Ztl notturna: Desideri, un bluff il potenziamento del trasporto pubblico. Metropolitana chiusa alle 21, navette a Trastevere con appena 6 posti. Alla Magliana 35 minuti di attesa alle fermate. Addirittura soppresso il collegamento dall’Eur ad Ostia. Altro che accesso per tutti con i mezzi pubblici. A Roma le periferie restano isolate: arduo arrivare in centro storico, proibitivo tornare a casa.

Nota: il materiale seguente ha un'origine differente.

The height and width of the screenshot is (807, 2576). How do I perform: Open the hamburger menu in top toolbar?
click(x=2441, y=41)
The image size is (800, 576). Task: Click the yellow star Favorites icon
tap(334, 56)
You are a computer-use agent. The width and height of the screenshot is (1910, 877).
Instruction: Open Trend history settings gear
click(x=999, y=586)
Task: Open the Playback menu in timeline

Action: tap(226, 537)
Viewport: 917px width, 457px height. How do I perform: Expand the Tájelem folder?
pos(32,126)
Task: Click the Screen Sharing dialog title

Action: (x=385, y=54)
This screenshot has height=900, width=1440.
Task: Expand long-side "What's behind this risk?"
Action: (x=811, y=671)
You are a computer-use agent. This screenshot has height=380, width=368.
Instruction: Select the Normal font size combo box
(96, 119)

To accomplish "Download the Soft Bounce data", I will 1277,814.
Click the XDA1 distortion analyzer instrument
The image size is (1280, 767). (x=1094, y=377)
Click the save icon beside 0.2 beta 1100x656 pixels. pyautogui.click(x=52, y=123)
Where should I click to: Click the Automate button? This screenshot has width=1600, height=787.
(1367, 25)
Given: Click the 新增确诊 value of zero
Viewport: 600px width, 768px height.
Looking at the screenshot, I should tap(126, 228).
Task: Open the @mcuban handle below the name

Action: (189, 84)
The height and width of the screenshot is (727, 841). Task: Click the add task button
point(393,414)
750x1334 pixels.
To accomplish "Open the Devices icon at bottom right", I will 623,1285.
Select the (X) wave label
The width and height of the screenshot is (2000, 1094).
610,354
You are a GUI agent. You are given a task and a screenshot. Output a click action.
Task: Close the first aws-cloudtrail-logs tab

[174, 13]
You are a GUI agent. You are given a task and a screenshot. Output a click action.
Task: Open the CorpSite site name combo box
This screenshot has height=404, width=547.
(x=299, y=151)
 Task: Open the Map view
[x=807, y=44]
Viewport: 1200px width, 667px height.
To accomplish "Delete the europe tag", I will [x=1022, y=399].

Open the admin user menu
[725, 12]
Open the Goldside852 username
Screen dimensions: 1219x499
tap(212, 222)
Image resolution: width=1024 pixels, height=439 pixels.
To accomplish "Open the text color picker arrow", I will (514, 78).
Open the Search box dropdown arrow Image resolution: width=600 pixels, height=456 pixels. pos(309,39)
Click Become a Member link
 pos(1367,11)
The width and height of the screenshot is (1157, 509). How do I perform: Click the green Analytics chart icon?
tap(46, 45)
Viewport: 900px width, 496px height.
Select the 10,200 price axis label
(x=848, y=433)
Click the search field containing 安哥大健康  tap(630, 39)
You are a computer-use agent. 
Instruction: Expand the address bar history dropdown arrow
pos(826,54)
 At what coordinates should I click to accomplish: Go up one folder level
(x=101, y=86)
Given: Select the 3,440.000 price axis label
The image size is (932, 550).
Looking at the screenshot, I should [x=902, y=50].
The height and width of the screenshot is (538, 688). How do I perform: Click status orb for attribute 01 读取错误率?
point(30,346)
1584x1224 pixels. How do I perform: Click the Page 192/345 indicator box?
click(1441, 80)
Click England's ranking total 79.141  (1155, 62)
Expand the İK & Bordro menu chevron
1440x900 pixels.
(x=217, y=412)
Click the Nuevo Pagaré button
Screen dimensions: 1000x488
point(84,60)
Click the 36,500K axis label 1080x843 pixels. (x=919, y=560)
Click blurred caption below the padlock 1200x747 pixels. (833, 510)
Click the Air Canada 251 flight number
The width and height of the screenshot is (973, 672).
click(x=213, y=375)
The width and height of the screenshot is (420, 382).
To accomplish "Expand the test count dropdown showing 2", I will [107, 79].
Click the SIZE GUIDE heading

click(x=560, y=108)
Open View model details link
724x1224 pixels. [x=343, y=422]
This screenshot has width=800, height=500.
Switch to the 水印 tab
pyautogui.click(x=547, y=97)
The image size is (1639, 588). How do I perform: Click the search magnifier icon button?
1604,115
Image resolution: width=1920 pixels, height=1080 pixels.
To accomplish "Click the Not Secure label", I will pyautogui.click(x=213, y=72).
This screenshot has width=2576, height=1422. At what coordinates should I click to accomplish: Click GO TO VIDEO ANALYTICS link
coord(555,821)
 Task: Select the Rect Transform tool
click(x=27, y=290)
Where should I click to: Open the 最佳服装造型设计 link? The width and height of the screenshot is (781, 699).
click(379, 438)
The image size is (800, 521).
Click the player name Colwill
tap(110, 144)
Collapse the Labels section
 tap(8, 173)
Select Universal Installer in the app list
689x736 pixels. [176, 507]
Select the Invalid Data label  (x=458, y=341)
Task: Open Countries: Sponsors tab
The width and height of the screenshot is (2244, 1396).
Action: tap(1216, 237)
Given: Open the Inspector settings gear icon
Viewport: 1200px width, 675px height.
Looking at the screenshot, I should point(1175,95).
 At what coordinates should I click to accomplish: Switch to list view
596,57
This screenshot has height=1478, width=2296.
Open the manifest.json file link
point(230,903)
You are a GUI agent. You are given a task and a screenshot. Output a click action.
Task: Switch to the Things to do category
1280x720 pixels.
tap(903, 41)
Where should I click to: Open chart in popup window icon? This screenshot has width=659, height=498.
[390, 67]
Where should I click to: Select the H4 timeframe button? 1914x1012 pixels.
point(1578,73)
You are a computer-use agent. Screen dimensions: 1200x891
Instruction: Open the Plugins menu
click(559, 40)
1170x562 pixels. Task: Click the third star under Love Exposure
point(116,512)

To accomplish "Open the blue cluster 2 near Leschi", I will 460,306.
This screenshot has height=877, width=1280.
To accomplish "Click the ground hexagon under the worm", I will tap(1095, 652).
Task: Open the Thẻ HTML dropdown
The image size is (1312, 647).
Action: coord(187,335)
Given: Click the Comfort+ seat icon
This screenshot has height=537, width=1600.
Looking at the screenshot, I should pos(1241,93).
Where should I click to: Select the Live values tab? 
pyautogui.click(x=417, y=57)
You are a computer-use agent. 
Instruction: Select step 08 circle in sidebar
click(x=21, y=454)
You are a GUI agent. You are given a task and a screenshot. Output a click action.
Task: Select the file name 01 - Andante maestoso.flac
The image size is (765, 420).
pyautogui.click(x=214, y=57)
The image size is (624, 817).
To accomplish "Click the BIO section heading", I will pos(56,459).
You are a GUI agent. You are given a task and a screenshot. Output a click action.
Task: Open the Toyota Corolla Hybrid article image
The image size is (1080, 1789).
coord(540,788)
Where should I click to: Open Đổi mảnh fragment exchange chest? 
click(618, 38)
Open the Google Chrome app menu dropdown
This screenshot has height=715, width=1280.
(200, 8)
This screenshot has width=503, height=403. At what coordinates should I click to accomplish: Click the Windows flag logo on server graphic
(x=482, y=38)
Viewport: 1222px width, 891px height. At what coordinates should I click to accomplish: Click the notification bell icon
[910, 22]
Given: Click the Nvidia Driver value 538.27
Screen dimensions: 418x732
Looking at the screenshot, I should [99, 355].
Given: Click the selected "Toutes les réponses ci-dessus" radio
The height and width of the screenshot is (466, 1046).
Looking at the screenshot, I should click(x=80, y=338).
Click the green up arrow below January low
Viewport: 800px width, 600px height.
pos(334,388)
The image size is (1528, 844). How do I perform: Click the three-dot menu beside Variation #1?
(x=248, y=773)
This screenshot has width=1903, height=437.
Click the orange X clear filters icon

«Il potenziamento del trasporto pubblico, in coincidenza con la chiusura notturna del centro, è il solito bluff del Comune di Roma - afferma il capogruppo della Lista Storace alla Regione Lazio, Fabio Desideri - La Ztl notturna è prevista dalle 23 alle 3. Prima delle 24 non risulta alcun potenziamento. Le vetture in più sulla rete Atac entrano in servizio dopo la mezzanotte. Non tutte le linee, rispetto all’intera rete notturna, sono raddoppiate. E comunque su alcune di esse le frequenze rimangono ridicole, nell’ordine anche di 35 minuti, che di notte sono un’eternità. La linea A della metro, la più diretta per i locali e i ristoranti del centro, chiude alle 21. Le navette sostitutive, già insufficienti nei giorni normali, terminano il servizio il venerdì alle 23,30 e il sabato alle 24,30. Chi prende uno di questi minibus si deve attrezzare con passaggi di fortuna o altri sistemi per il ritorno a casa, perché non lo ritroverà alla fermata. Sarà necessario, quantomeno, ingegnarsi a prendere un altro autobus e cambiare percorso» conclude il consigliere.
Un ginepraio tortuoso, insomma, attende chi si avventura a Roma nel week end serale sui mezzi pubblici. Non mancano gli esempi pratici di quanto sostiene Desideri. Le navette in funzione a Trastevere (121 e 122) in collegamento con i parcheggi del Circo Massimo e della Stazione Ostiense non sono un «valore aggiunto», come il Campidoglio vorrebbe far credere, ma esistono già: transitano sulla carta ogni 15 minuti e trasportano al massimo sei persone. Quindi nessun potenziamento. Anche il tram numero 8, che arriva da Casaletto e fa capolinea a largo Argentina, non è un servizio in più, perché è già in funzione fino alle 3.
La periferia, al contrario, rimane isolata. «I bus 96 e 98, che collegano la Magliana, il Trullo e Corviale con il centro - denuncia Desideri - risultano sì potenziati, ma con una frequenza ridicola: infatti non passano più ogni 70 minuti, ma ogni 35. Immagino una famiglia in attesa alla fermata, in una strada buia, che attende il bus senza certezza sull’orario di arrivo perché, ovviamente, sulle paline non è indicato. Inoltre, il 12 e il 50, che da Tor Bella Monaca e Centocelle raggiungono Termini, e l’80 notturno che da Ostia raggiunge la Piramide, non sono stati potenziati. Dulcis in fundo, è stata soppressa la linea 070 notturna che nei fine settimana collegava l’Eur a Ostia».